Many buildings have been classified UNESCO world heritage sites. The feel of the city is relaxed and easy because the Bordelaise are relaxed and easy.
Bordeaux is France’s seventh largest city and sits on a curve of the Garonne River, which flows into the Atlantic.
It's proximity to Spain makes it a convenient base from which to visit the Basque city of Bilbao, home to the astonishing Guggenheim Museum of Modern Art - Frank Gehry’s paean to architecture, engineering, cubism and sculpture, enveloped in a skin of titanium.
A couple of months before travelling to Bordeaux I wrote to the famous Chateau du Cheval Blanc requesting permission to visit the winery.
Overlooking the Dordogne Valley is the charming ancient village of St Emilion, 40 minutes from Bordeaux by regular and reliable rail-car.

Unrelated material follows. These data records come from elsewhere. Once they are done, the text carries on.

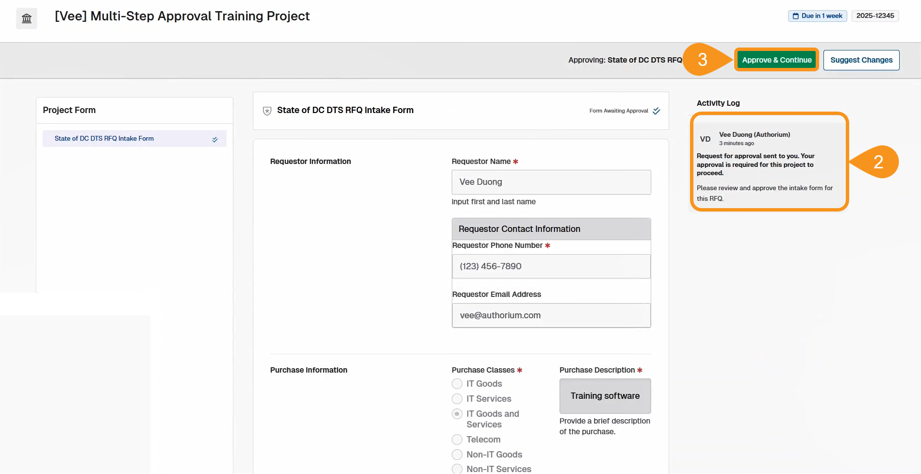The image size is (921, 474).
Task: Click the calendar icon in due badge
Action: [796, 16]
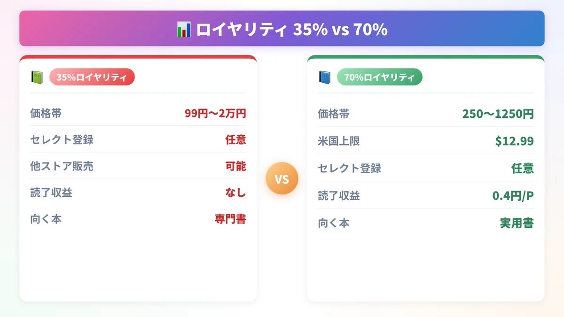
Task: Click the $12.99 US limit value
Action: coord(514,141)
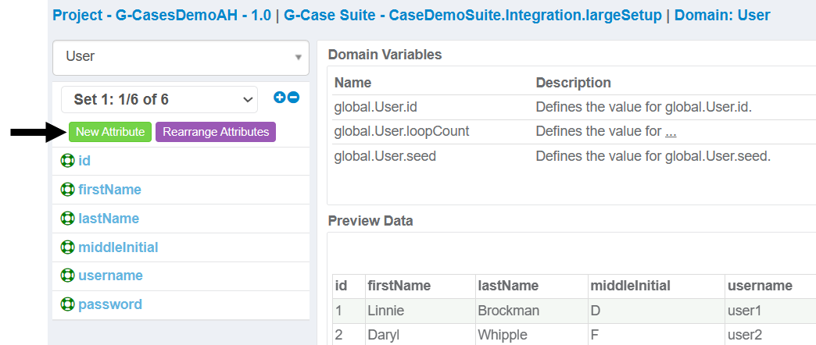Select the global.User.seed variable row
Screen dimensions: 816x345
(571, 156)
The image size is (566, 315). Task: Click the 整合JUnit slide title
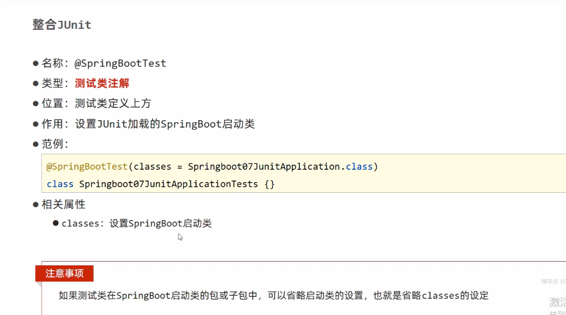(62, 25)
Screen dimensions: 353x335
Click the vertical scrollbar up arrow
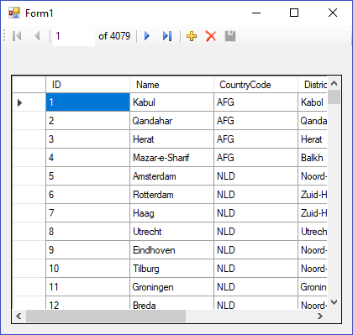point(334,83)
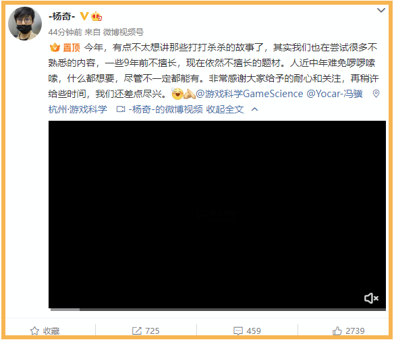
Task: Click the video camera icon before 微博视频
Action: click(x=121, y=109)
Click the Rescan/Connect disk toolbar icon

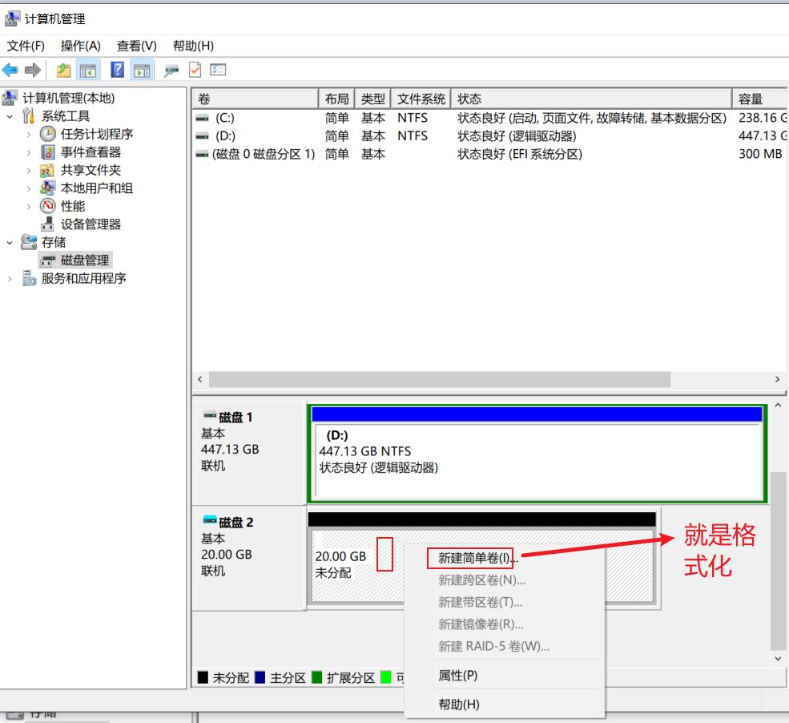171,71
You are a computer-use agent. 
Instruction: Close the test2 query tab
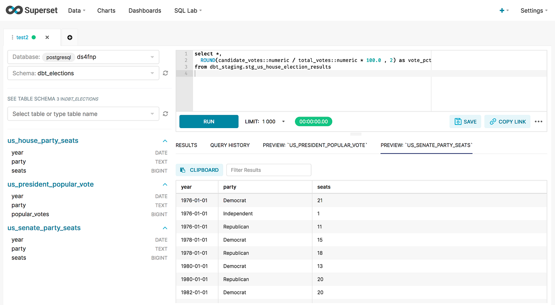pos(47,37)
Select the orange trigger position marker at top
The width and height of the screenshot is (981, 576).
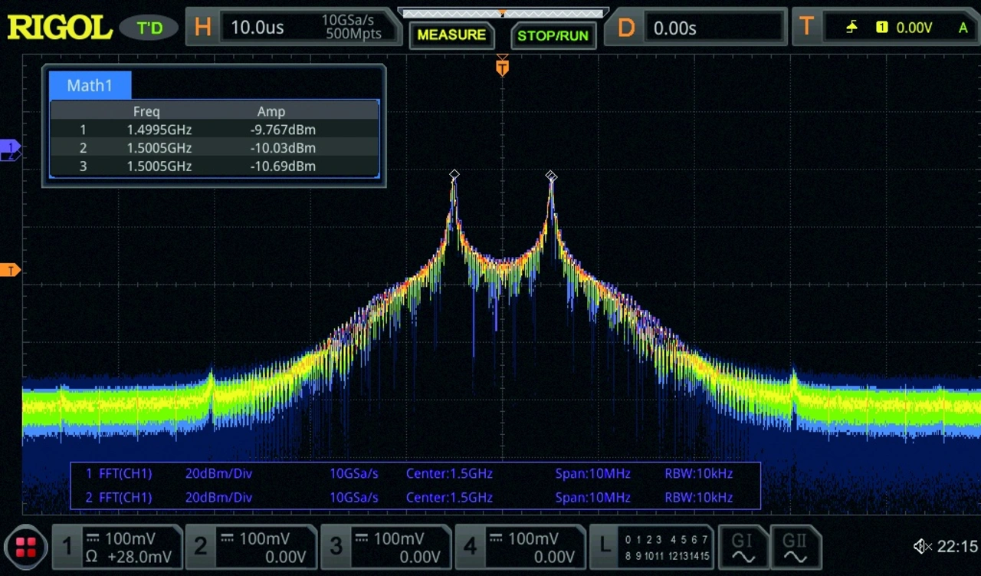point(502,68)
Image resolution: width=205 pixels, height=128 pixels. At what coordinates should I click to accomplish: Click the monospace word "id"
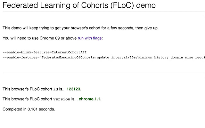(56, 89)
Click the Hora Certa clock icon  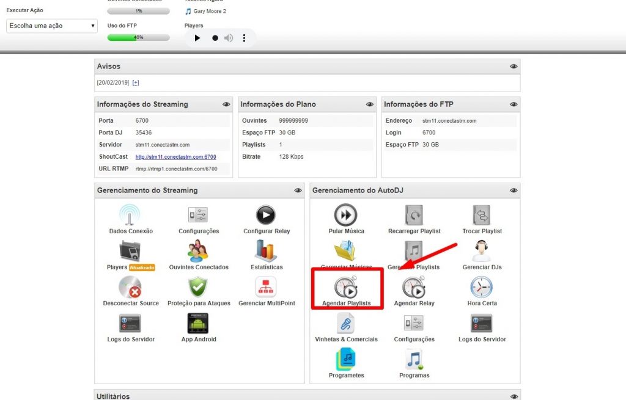coord(482,287)
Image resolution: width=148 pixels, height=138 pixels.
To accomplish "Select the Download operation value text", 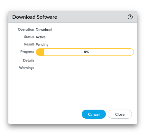I will click(x=44, y=30).
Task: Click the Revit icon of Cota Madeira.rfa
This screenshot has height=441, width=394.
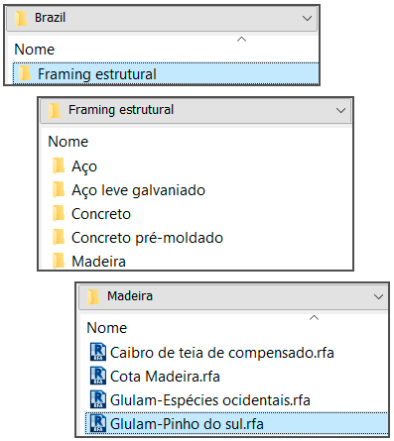Action: [x=98, y=377]
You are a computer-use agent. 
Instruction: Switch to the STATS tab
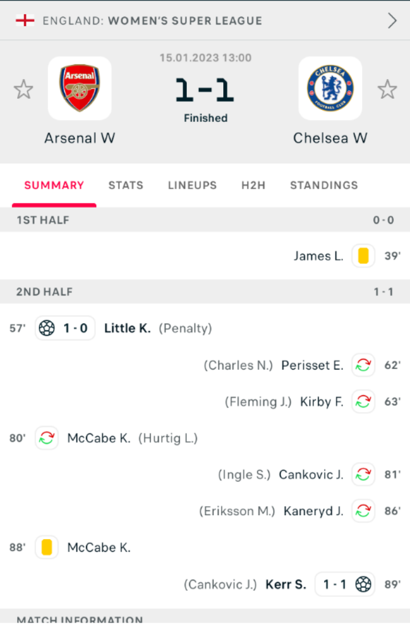tap(126, 186)
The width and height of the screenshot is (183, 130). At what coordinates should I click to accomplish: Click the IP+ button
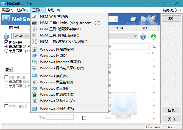[9, 70]
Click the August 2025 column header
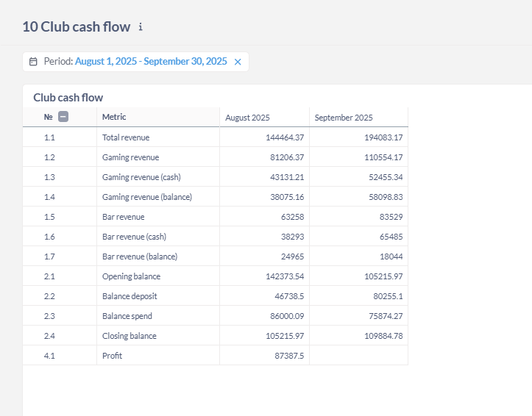The height and width of the screenshot is (416, 532). [247, 118]
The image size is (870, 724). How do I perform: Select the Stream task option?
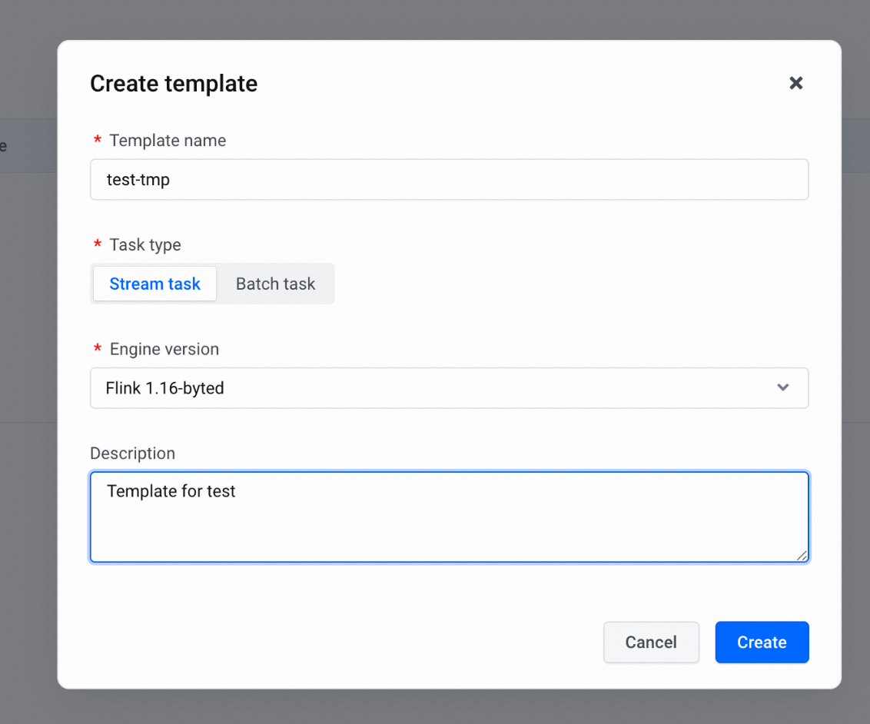(154, 284)
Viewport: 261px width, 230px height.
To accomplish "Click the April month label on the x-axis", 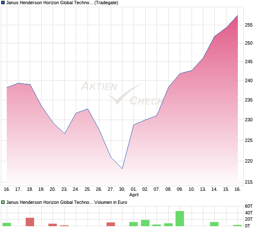I will 134,195.
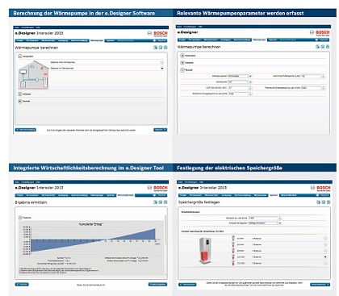Collapse the third expander in the parameter window
The height and width of the screenshot is (296, 339).
click(x=182, y=70)
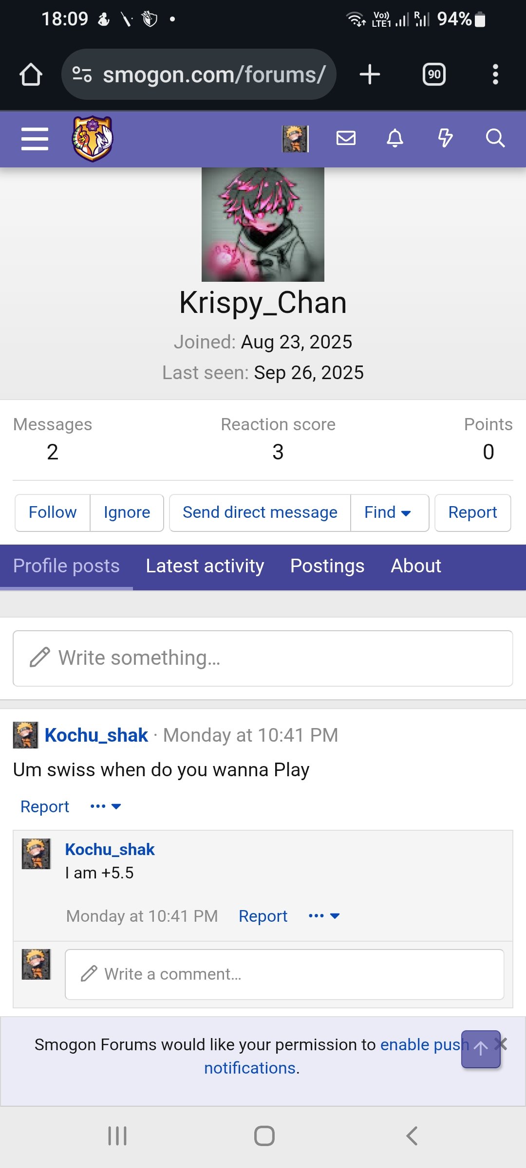Open the hamburger navigation menu
The height and width of the screenshot is (1168, 526).
[x=35, y=139]
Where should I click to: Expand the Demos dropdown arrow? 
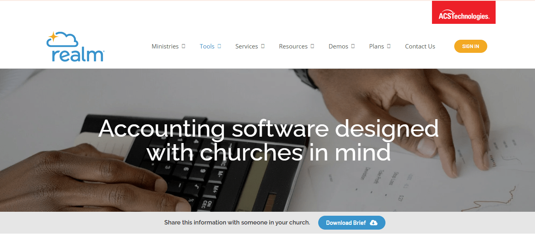tap(353, 46)
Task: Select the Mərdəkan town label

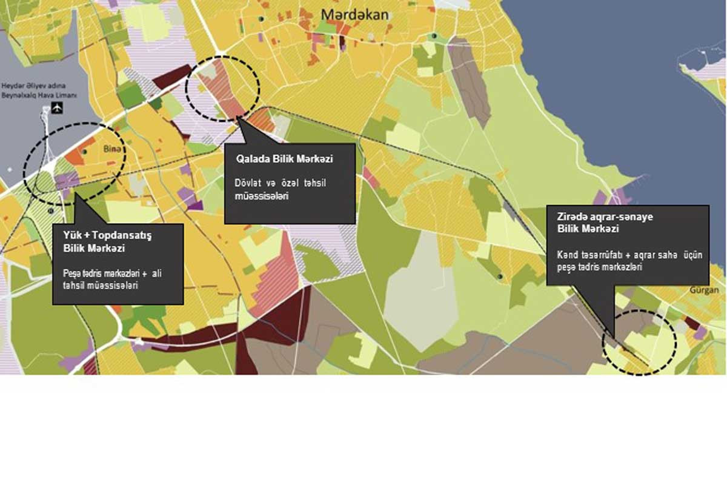Action: click(354, 14)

Cheval Blanc is in the commune of St Emilion adjacent to the commune of Pomerol. The St Emilion district is planted to 5,500 hectares of vines and produces 25 million litres of wine annually.
The main grape varieties are Merlot, Cabernet Franc (Bouchet) and Cabernet Sauvignon.
The wine of Cheval Blanc is classified Premier Grand Cru Classe - "A".
Among some producers there has been vociferous dissatisfaction with the operation of the St Emilion wine classification system.
The system mandates a producer occupy either Classe "A", "B" or one of two grades below Classe "B".
Ch. Angelus and Ch. Pavie were elevated to category "A" joining Ch. Cheval Blanc and Ch. Ausone - formerly the only two in category "A".
Certain producers suffered demotion or failed to be promoted to a more prestigious category.
Last month Eric Pfanner, wine writer for the International Herald Tribune, reported:
"A fragile four-year truce among local producers was shattered this week when several chateau owners said they filed law suits seeking to overturn the latest official rankings of the wines of St. Emilion."
Cheval Blanc was established in 1832 on land belonging to Ch. Figeac.
Historically the Fourcaud-Laussac family were the owners of Cheval Blanc until it was sold in 1998 to LVMH luxury goods group chairman, Bernard Arnault and Baron Frere.
The 1947 vintage launched Cheval Blanc to stellar recognition. It is argued the '47 Cheval Blanc is one of the greatest red wines ever produced in France.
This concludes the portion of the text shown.